━━━━━ Provided text

Tip for making whip cream: In order for the heavy cream to whip properly, everything touching the cream MUST be very, very cold. To this end, put the cream, the mixing bowl, the beaters, and the sugar in the freezer for about 5 minutes prior to starting.
Tip for making meringue: In order for the egg whites to whip properly, the egg whites must be at room temperature.
Legend
tsp = teaspoon
T = tablespoon
Gluten-free Pie Crust
Information for making gluten-free pie crusts can be found here: http://paleogrubs.com/pie-crust-recipes
Copy and paste this main link into your browser bar.
This is not my website; familiarize yourself with its privacy policy.
You will be taken to a website page with 10 incredible gluten free pie crusts.
Gluten/Sugar/Dairy Free Pie Crust
Sweet and Savory Paleo Pie Crust
Perfect Paleo Pie Crust
Paleo Pie Crust
Everyday Paleo Pie Crust
Pecan Pie Crust
Chocolate Pie Crust
Perfect Flakey Grain Free Crust
Basic Paleo Almond Crust
Grain Free Apple Pie Crust
To access the particular recipe and the step-by-steps (with pictures), click on the appropriate link on the webpage.
The above crust names are directly quoted from: http://paleogrubs.com/pie-crust-recipes
For those who want gluten-free pie crust but don’t want to make it themselves, Whole Foods and perhaps other health food stores stock pre-made gluten-free pie crust shells. Check stores in your own area.
Wheat-based Crust – for pies, tarts, and cobblers
For many otherwise good cooks, pie crusts have proven to be an especially tough challenge. As one author of a technical cook book states, Pie crust has at once the simplest ingredients and the most diverse results of any baked food known. It seems to require a light hand, a sure touch, and at least two prior generations of excellent cooks.

━━━━━━━━━━
━━━━━ Excerpted data

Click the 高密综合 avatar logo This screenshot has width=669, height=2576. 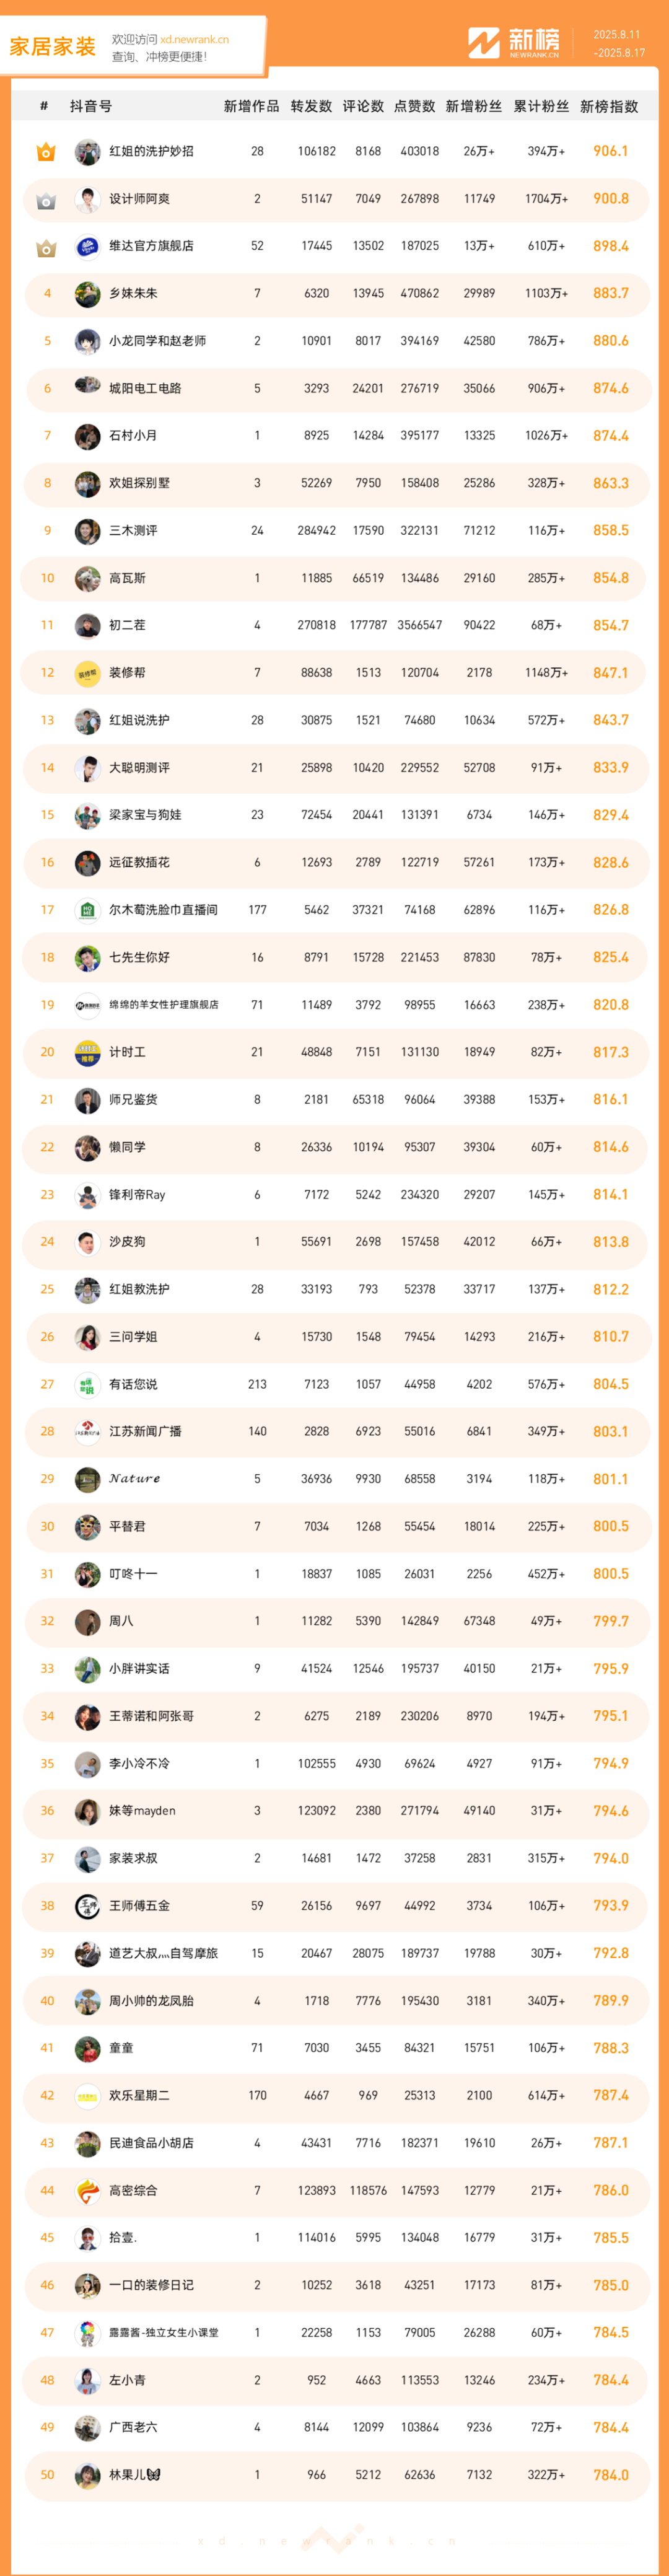click(x=87, y=2190)
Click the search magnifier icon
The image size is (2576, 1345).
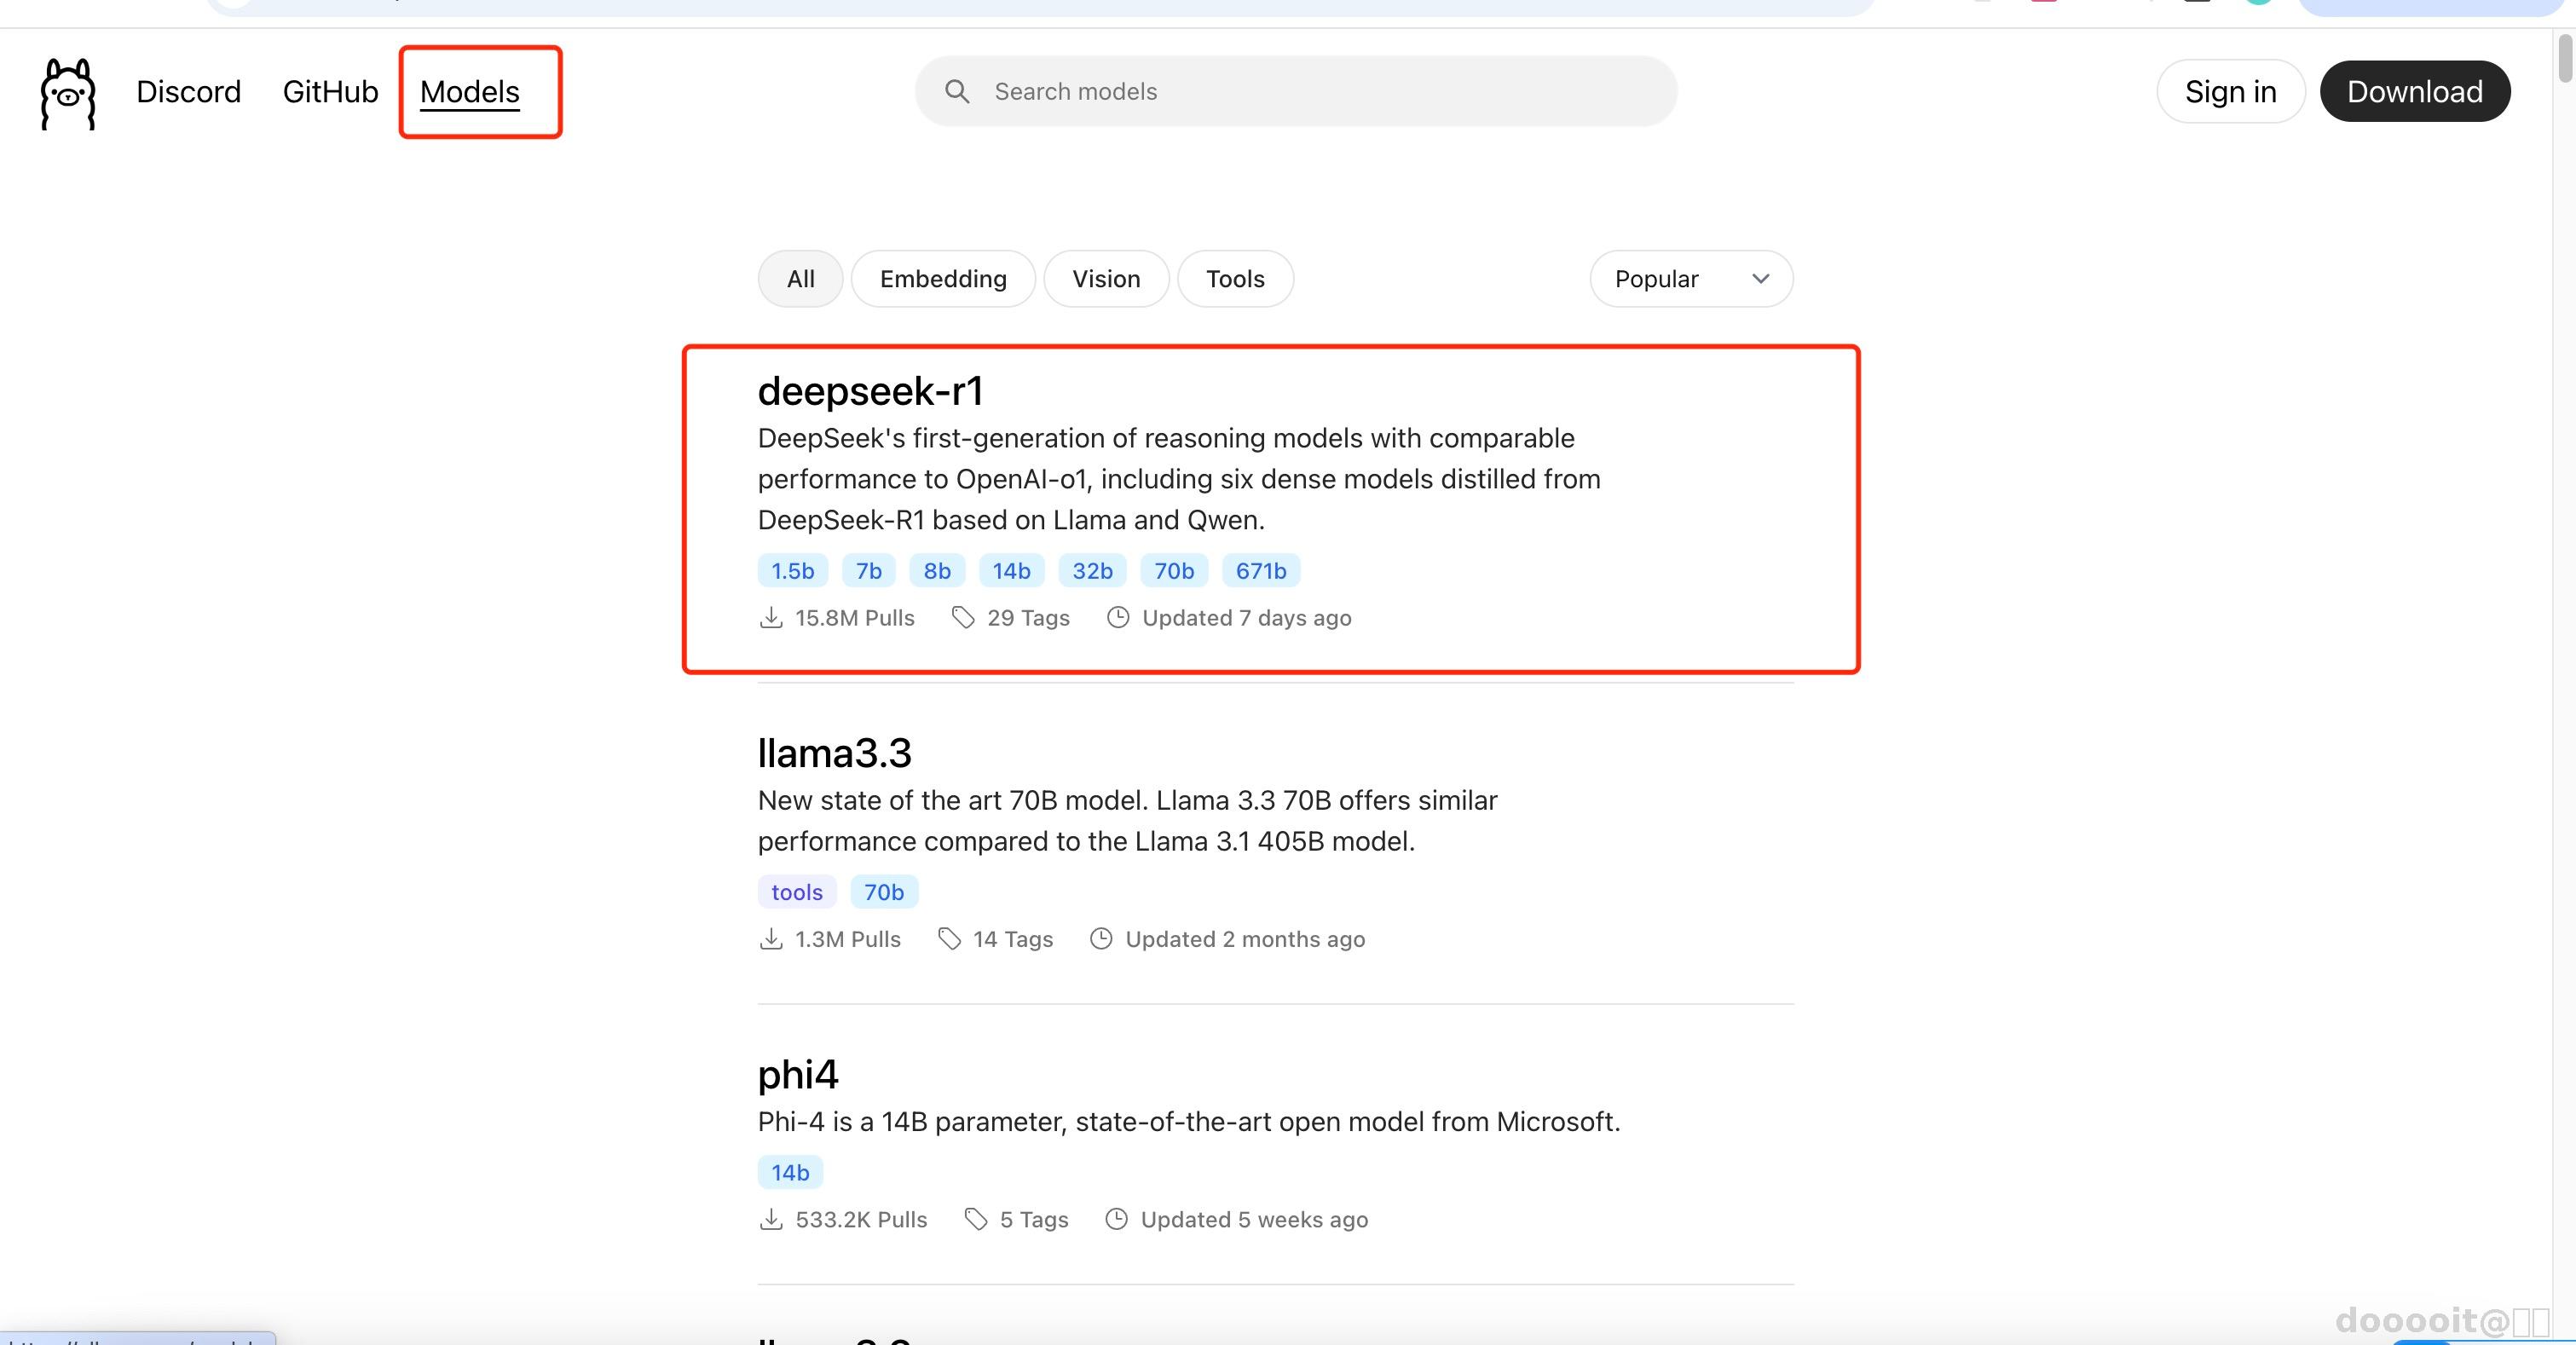tap(957, 92)
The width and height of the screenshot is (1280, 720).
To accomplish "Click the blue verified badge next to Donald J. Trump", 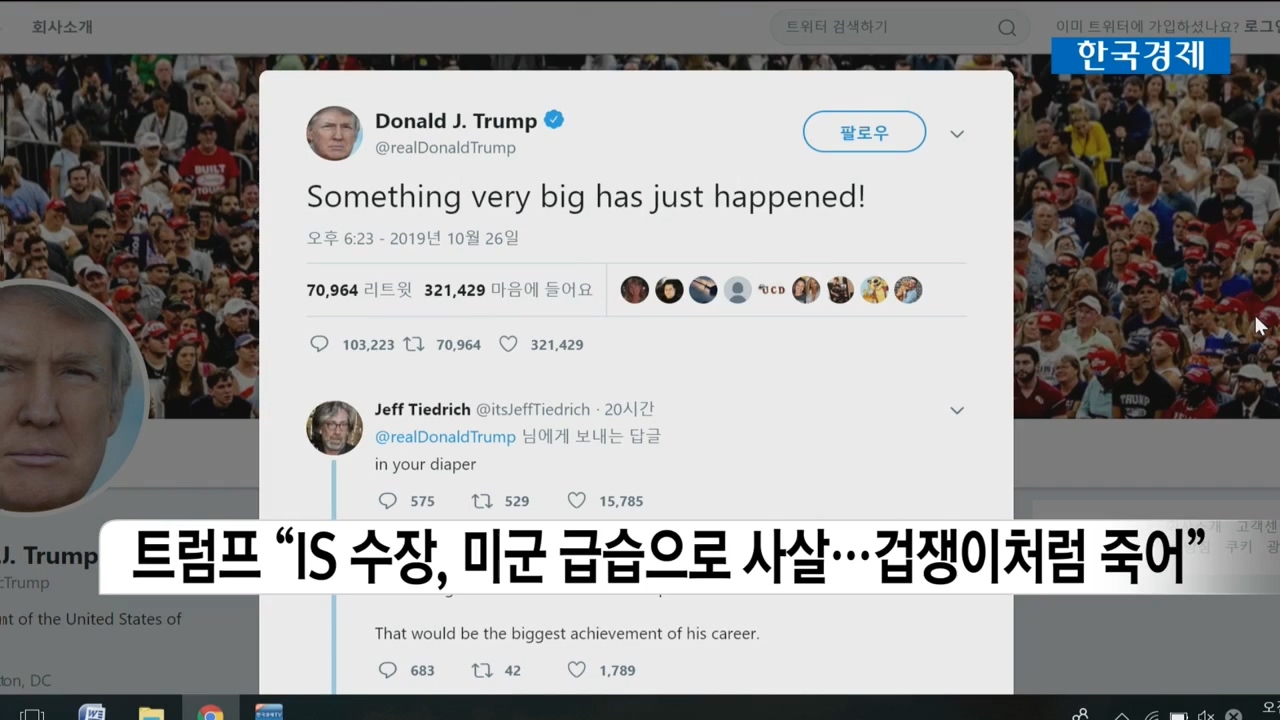I will [554, 120].
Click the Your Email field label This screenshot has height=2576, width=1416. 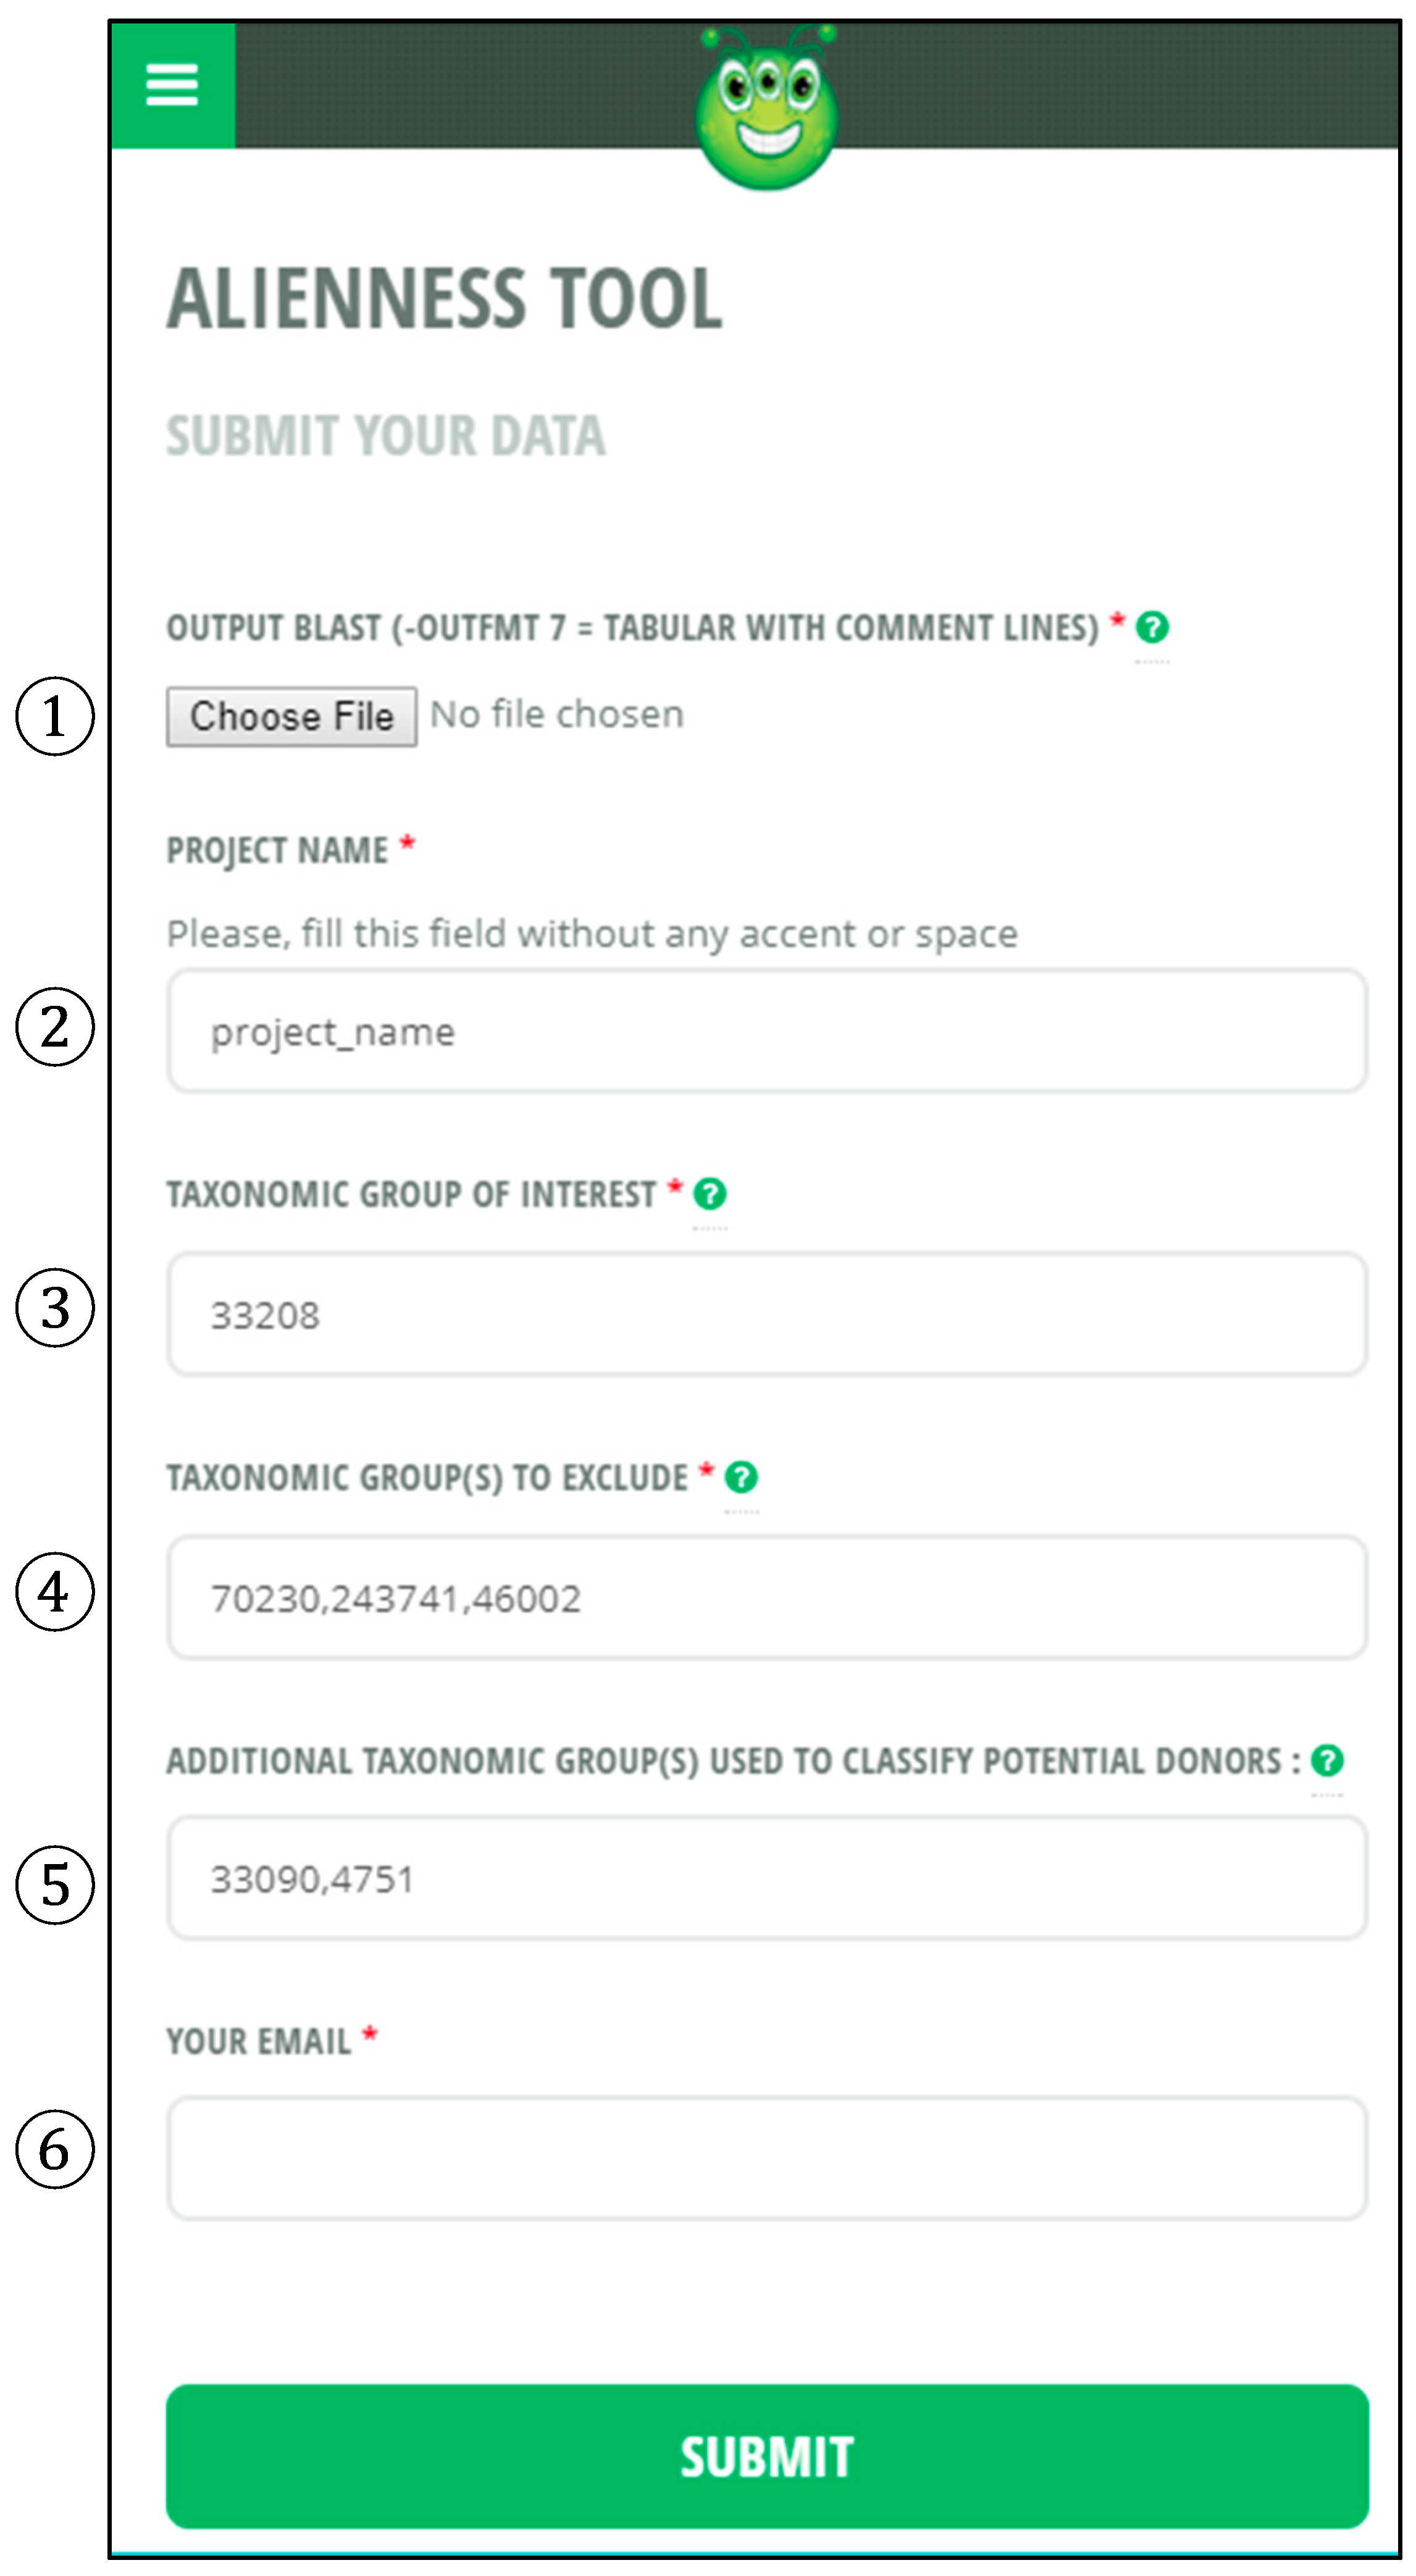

━━━━━━━━━━

Your objective: Please reproduce the pie crust text above in full, word for word, from the whip cream tip through its final sentence.

Final result:
Tip for making whip cream: In order for the heavy cream to whip properly, everything touching the cream MUST be very, very cold. To this end, put the cream, the mixing bowl, the beaters, and the sugar in the freezer for about 5 minutes prior to starting.
Tip for making meringue: In order for the egg whites to whip properly, the egg whites must be at room temperature.
Legend
tsp = teaspoon
T = tablespoon
Gluten-free Pie Crust
Information for making gluten-free pie crusts can be found here: http://paleogrubs.com/pie-crust-recipes
Copy and paste this main link into your browser bar.
This is not my website; familiarize yourself with its privacy policy.
You will be taken to a website page with 10 incredible gluten free pie crusts.
Gluten/Sugar/Dairy Free Pie Crust
Sweet and Savory Paleo Pie Crust
Perfect Paleo Pie Crust
Paleo Pie Crust
Everyday Paleo Pie Crust
Pecan Pie Crust
Chocolate Pie Crust
Perfect Flakey Grain Free Crust
Basic Paleo Almond Crust
Grain Free Apple Pie Crust
To access the particular recipe and the step-by-steps (with pictures), click on the appropriate link on the webpage.
The above crust names are directly quoted from: http://paleogrubs.com/pie-crust-recipes
For those who want gluten-free pie crust but don’t want to make it themselves, Whole Foods and perhaps other health food stores stock pre-made gluten-free pie crust shells. Check stores in your own area.
Wheat-based Crust – for pies, tarts, and cobblers
For many otherwise good cooks, pie crusts have proven to be an especially tough challenge. As one author of a technical cook book states, Pie crust has at once the simplest ingredients and the most diverse results of any baked food known. It seems to require a light hand, a sure touch, and at least two prior generations of excellent cooks.